Apple AAPL.O touched a two-week low and finished down 3% after the White House warned the iPhone-maker it could face potential 25% tariffs on phones sold to U.S. customers but not manufactured in the country. Treasury yields eased from multi-month highs, falling 4.4 basis points to 4.509% for the benchmark U.S. 10-year note.

The Dow Jones Industrial Average .DJI fell 256.02 points, or 0.61%, to 41,603.07, the S&P 500 .SPX lost 39.19 points, or 0.67%, to 5,802.82 and the Nasdaq Composite .IXIC lost 188.53 points, or 1.00%, to 18,737.21. For the week, the Dow lost 2.47%, the S&P 500 fell 2.61%, and the Nasdaq shed 2.48%.

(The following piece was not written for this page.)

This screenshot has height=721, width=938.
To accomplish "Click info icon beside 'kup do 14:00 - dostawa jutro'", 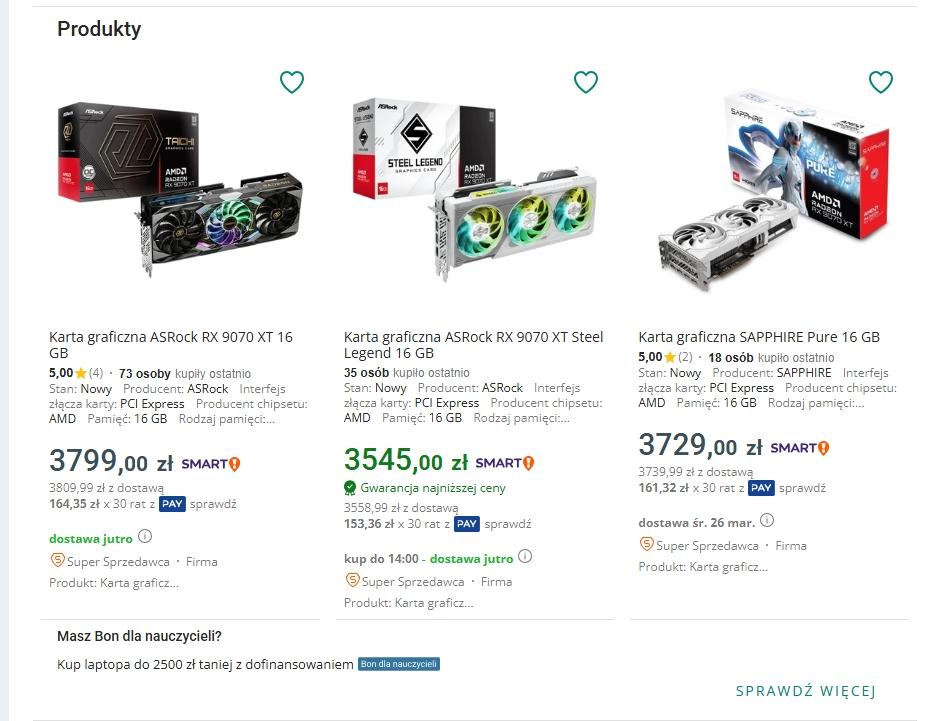I will coord(525,557).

Most mega cap and growth stocks fell, including Amazon AMZN.O , Nvidia NVDA.O and Meta Platforms META.O – which all lost more than 1%. Tesla TSLA.O ended down 0.5%. The CBOE Volatility Index .VIX , Wall Street’s “fear gauge,” hit a more than two-week high and finished up 10%. Semiconductor stocks .SOX dropped 1.5%.

Deckers Outdoor DECK.N slumped nearly 20% after the maker of UGG boots forecast first-quarter net sales below estimates and said it would not provide annual targets due to tariff-led macroeconomic uncertainty. Sportswear maker Nike NKE.N dropped 2.1%. Volume on U.S. exchanges was 17.67 billion shares, compared with the 17.73 billion average for the full session over the last 20 trading days.